I wanted to suggest she maybe look about at what's really happening in the world around her, rather than on a screen, because if she did she’d see that most people are pretty lovely really and she's just been heavily marketed to. But she was on a roll. There was no helpful phrase in my back catalog capable of piercing the monologue, so in the end I made my excuses and suggested she had a nap, because the world always feels a bit better after a nap. And she did at least admit she was exhausted.
Afterwards, I just felt so incredibly sad. And I came home and, sensing my mood, Mark asked if I just wanted some time to myself, and I nodded and said I did.
You know, years ago back in the old country, I knew this woman who was an incredible writer but had an awful alcohol problem. She hid it well for a long time, but as the disease took hold, she could hide it no more. I’d go to meet her, and instead of us laughing and joking and talking theatre, I’d see the look in her eye and pick up the whiff of booze, and know that instead I was in for a long rambling story about stuff I couldn’t understand, involving people I didn’t know, constructed with sentences I could barely comprehend.
In the end I let the friendship go. Actually, I flatter myself.

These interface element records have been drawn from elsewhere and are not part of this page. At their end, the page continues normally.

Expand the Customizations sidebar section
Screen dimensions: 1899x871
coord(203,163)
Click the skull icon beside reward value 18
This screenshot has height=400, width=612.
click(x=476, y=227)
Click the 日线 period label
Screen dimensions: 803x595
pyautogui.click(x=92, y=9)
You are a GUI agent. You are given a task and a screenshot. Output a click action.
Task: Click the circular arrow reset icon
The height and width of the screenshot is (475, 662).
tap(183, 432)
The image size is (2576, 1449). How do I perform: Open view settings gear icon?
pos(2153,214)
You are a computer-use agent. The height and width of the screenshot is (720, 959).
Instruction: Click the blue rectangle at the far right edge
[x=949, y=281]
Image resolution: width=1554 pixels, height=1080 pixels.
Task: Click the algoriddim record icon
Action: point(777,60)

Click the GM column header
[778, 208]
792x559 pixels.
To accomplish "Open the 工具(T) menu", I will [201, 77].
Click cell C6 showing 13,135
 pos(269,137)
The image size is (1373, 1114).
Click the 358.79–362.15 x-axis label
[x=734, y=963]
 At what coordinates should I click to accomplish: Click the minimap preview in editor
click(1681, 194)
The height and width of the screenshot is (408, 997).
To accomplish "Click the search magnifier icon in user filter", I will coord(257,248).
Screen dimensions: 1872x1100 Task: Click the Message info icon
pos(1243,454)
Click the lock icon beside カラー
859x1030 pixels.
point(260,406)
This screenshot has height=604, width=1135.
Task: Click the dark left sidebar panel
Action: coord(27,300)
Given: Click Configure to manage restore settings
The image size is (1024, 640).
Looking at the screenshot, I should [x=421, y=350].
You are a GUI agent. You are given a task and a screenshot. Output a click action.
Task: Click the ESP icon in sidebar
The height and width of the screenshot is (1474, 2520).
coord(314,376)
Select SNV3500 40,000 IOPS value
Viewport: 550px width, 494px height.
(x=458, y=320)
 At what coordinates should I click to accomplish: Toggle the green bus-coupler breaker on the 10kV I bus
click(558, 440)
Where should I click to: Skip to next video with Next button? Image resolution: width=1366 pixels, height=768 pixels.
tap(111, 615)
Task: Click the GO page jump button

In the end, she let the friendship go because there was no phrase or helpful reasoning or actual real-life facts that I could ever offer that were significant enough to find their way through whatever concoction of fear, pain, and shame she was trying to self-medicate away from. And I could not continue to bear witness.
And yet here she was back in my head after all these years after meeting my post-apocalyptic Starbucks lady. I guess because though the nouns may change, the song of disappearing into addiction pretty much always sounds the same.
Whether it’s booze or guns, cults or dogma, drugs or food, or sex, or money, sometimes the world feels too heavy on our shoulders, and they each offer the same numbing, mind-rotting comfort for the spirit that ails. We are each of us beautiful, intricate, tender creatures, who are so easily broken - apart from those arseholes who keep setting off the fireworks, obviously.
Anyway, I’m not great when I don’t get much sleep, so I can’t tell you that I’ve come up with any great solution for any of it.
What I can tell you is that though there are loads of helpful phrases and tips to be found, there’s really no reason you can’t make up your own. For example, whenever I feel life is too heavy, and I’m overwhelmed by the weight of this mental wee world, I stand out in the backyard and open my arms to the sky and mutter, “I know I’m here for such a short amount of time. And some of it will feel magic, and some of it will feel unbearable. But even in the times when it might feel shitty, I don’t want to waste any of it. None of it at all.” And then I take a breath, and as I open my arms as wide as they can go, I say “So, bring it.”
And though that’s not as snappy as a Garfield poster or motivational meme, it works for me.
Mark, watching me, reappearing from the backyard, remarked that some people might think I was mental. And I smiled and acknowledged they were probably right. And then I told him about the lady with the guns and the oat milk latte, and he sighed and agreed, that in terms of lunacy, I luckily remain a rank amateur.